The CSALC served around 2,700 clients last year, not including those the clinic provided with “public legal education,” said Go.

According to its website, the clinic provides legal advice and referrals in areas including immigration, tenant's rights, employment standards, human rights and employment insurance.  

“We’ve been trying to find a location with cheaper rent, but the reality is that in Toronto the rent just keeps going higher and higher every year,” she said. “We have been in the same building since we started our clinic in 1987. We’ve had the current lease [for the last five years], but you can imagine five years ago the real estate market in Toronto was different from today.”

Many of CSALC’s clients come to the clinic due to language and cultural barriers they may face at standard legal aid clinics.

“Legal Aid Ontario, when they make the decision how to cut, they specifically mention that they are guided by a number of principles, including the principle that they aim to reduce the impact of the cuts on racialized groups, including Indigenous people and people of colour, and that was the guiding principle of how they wanted to cut, which is why originally we only got 1.2 per cent of the overall budget cut. But by refusing to pay the in-year increase, we are effectively getting a much higher percentage of cut, which goes against their own stated principle of reducing the impact on racialized groups.”

LAO spokesperson Graeme Burk confirmed that “principles governing the … recent changes to the clinic funding system” includes the aim to “[r]educe impact on members of particularly disadvantaged communities,” including those in racialized communities.

According to information from the LAO, its clinics face funding cuts from around one per cent to around 11 per cent, with the majority falling toward the lower end of the scale.

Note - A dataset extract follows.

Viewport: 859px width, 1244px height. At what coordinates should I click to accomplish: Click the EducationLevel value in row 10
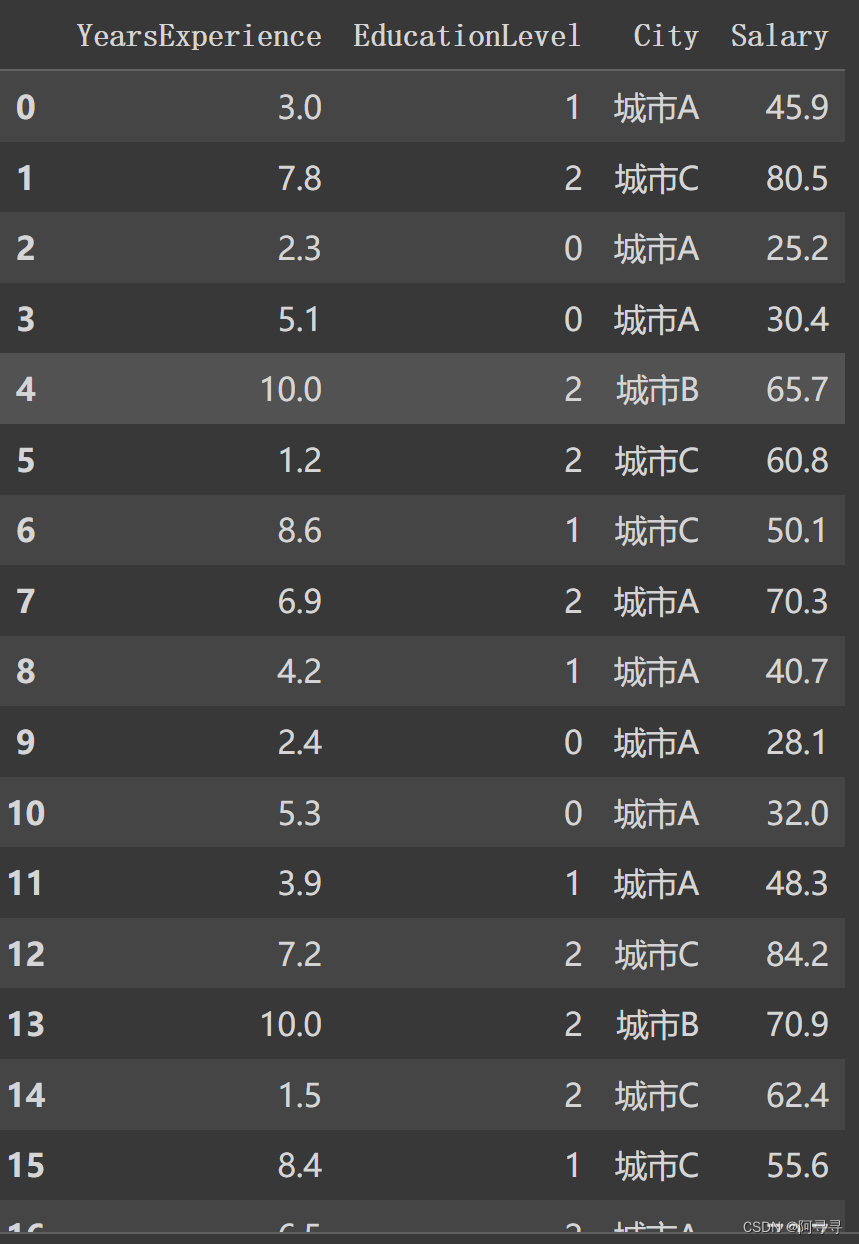point(573,813)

The average “adjustment” to clinics in Toronto is six per cent, with the exception of its Parkdale clinic, which faces its own $1 million cutback.  

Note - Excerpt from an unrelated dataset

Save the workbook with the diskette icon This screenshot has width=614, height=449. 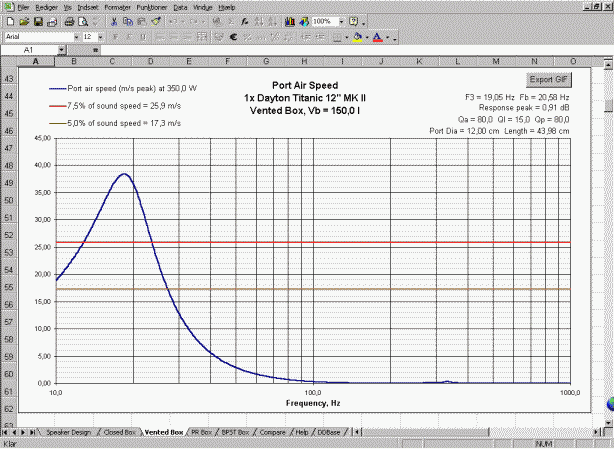37,21
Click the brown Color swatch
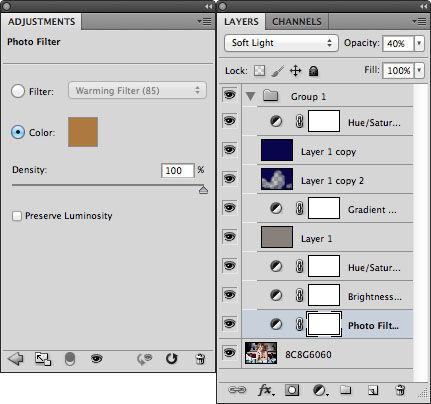 click(83, 132)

He called Go’s comments “unfair.”

“The reduction to the CSALC budget was a modest 1.2 [per cent],” said Burk. “It is a completely unfair characterization to say that LAO did not live by its stated principle of minimizing impacts on racialized communities.”

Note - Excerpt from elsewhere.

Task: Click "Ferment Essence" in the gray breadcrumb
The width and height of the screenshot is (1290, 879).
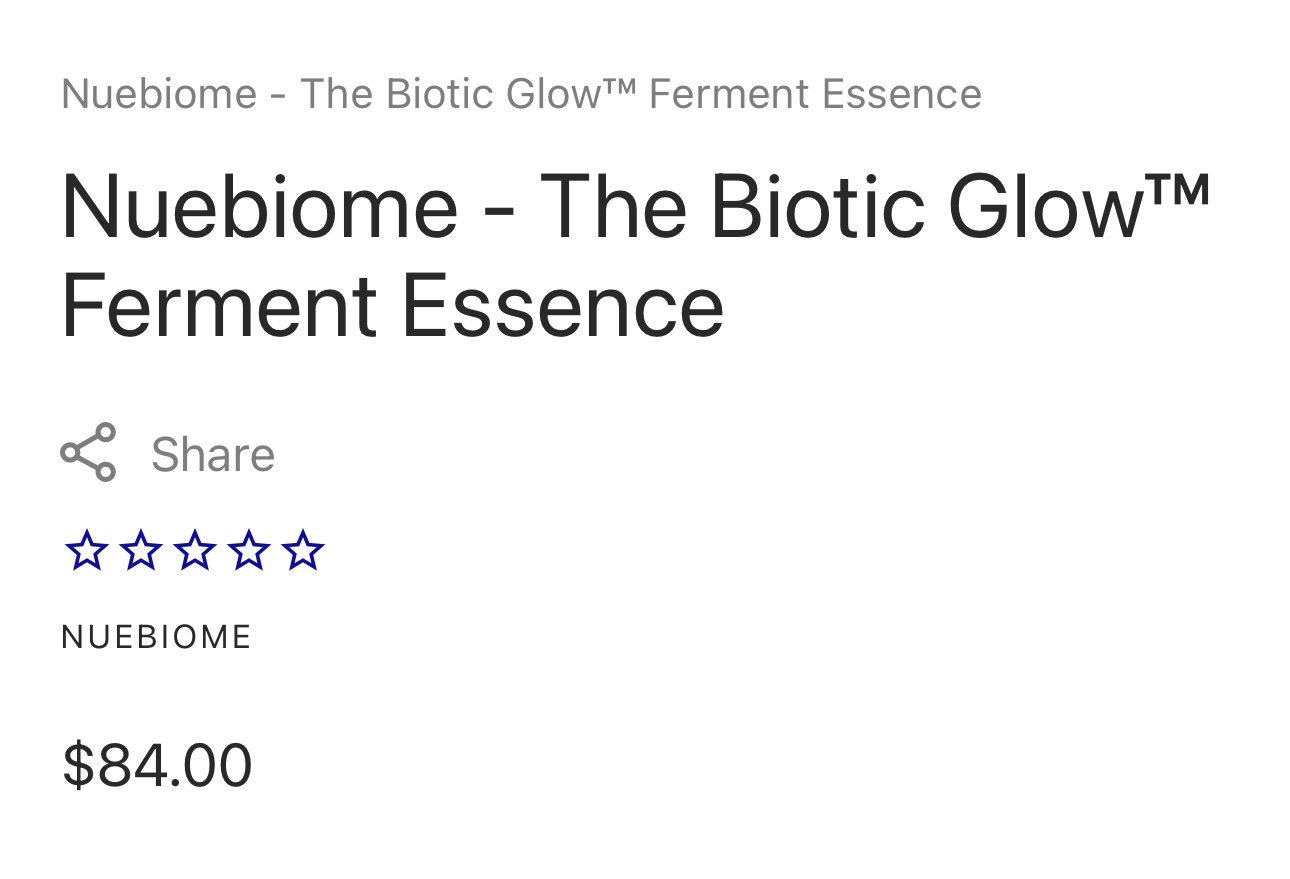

Burk called the CSALC’s impending rent increase an “operational issue that has nothing to do with the most recent funding decisions” and something that “would present a problem in any fiscal environment.”

“It would … be inaccurate to say that LAO is withdrawing help with an impending rent increase,” he said. “The clinic had identified the increase was substantial and decided to explore other options. Indeed, we have met with CSALC and will continue to work with them to find an affordable solution.”

Burk did confirm the LAO has stopped providing funding to its clinics for increases in rent, and that they are being encouraged to “hold off from any long-term leases that go beyond” March 31, 2020.

Go was asked about Premier Doug Ford’s promise that nobody would go without legal aid as a result of the province’s cuts.

“I’m telling the premier that it is simply not true that nobody will be out legal aid, because, for sure, once you start cutting staff, there will be clients that will not get service, and I will gladly refer all these clients to his office — and the new attorney general’s office — and see how they could help them.”